== Segment start ==

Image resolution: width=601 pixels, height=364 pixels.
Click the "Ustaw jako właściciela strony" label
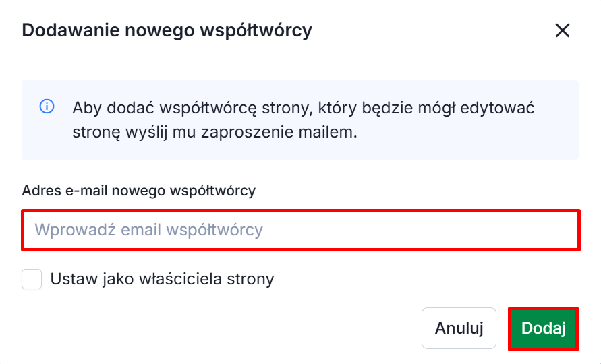pyautogui.click(x=162, y=279)
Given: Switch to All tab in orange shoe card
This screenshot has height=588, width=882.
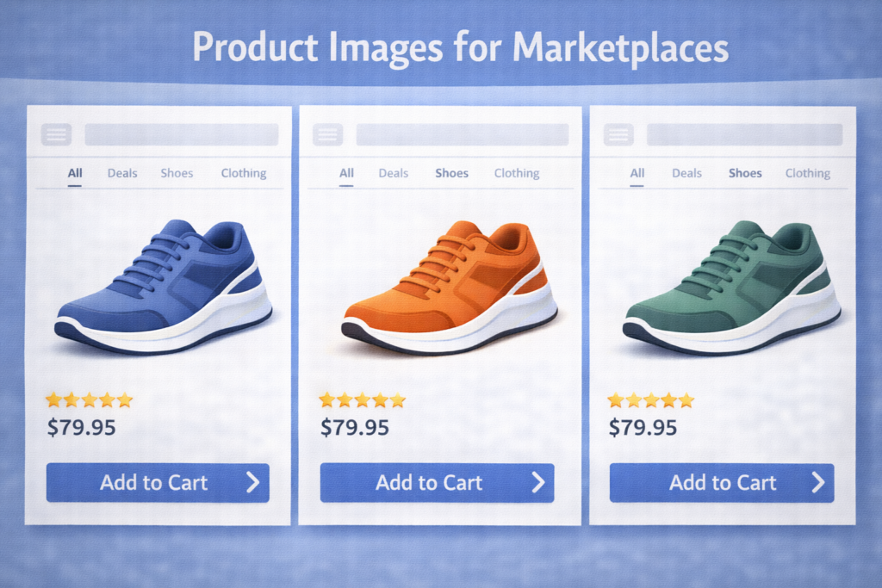Looking at the screenshot, I should pos(346,173).
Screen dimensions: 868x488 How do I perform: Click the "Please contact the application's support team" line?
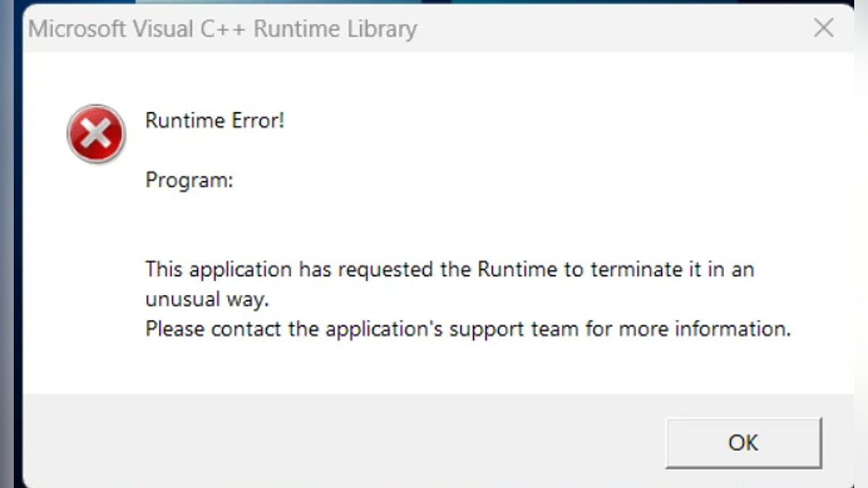(x=467, y=330)
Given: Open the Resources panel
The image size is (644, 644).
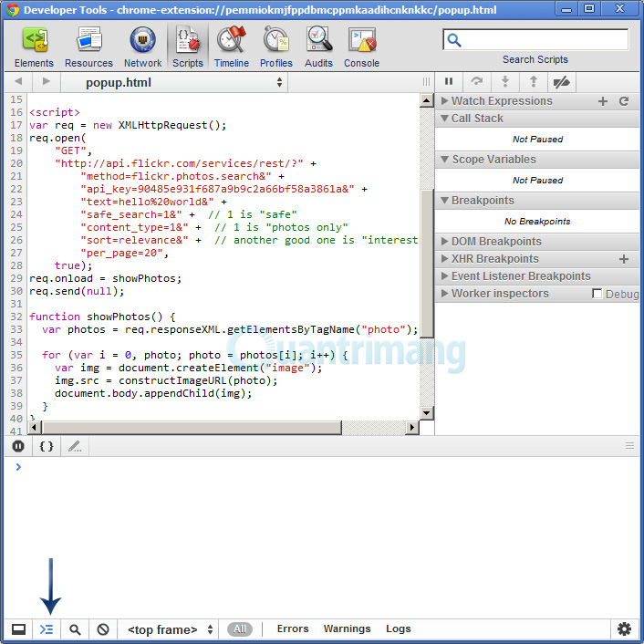Looking at the screenshot, I should tap(88, 47).

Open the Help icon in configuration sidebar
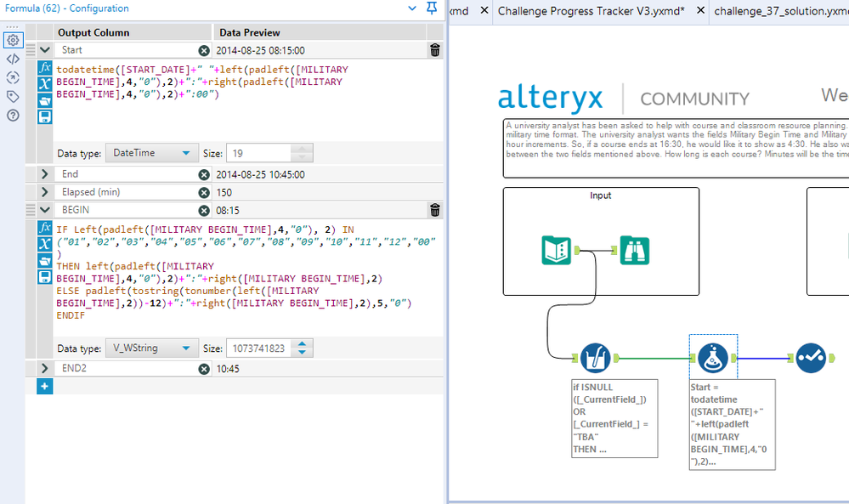(13, 115)
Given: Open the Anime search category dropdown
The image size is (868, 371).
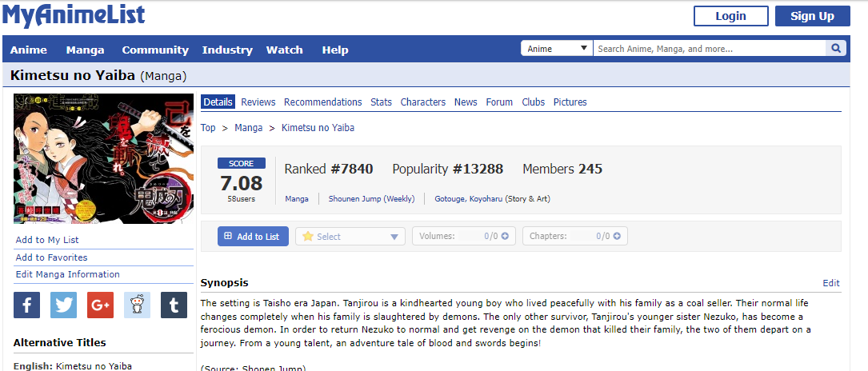Looking at the screenshot, I should (x=557, y=49).
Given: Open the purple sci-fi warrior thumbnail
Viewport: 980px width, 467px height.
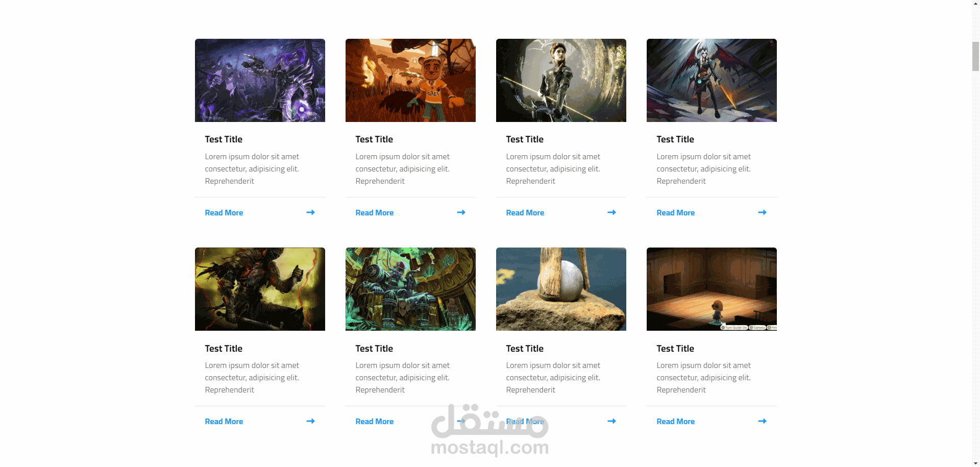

== Segment end ==

#### Your instructions
Nothing but the lines from the top of the data above through the line containing "Given: Open the Anime" should be output, exactly as written and without the pictures.

#### Response to the exercise
Image resolution: width=601 pixels, height=364 pixels.
Click the "Ustaw jako właściciela strony" label
pyautogui.click(x=162, y=279)
Given: Switch to All tab in orange shoe card
This screenshot has height=588, width=882.
Looking at the screenshot, I should pos(346,173).
Screen dimensions: 868x488 How do I perform: Click the "Please contact the application's support team" line?
(x=467, y=330)
Given: Open the Resources panel
The image size is (644, 644).
Looking at the screenshot, I should tap(88, 47).

Open the Help icon in configuration sidebar
(13, 115)
Given: Open the Anime search category dropdown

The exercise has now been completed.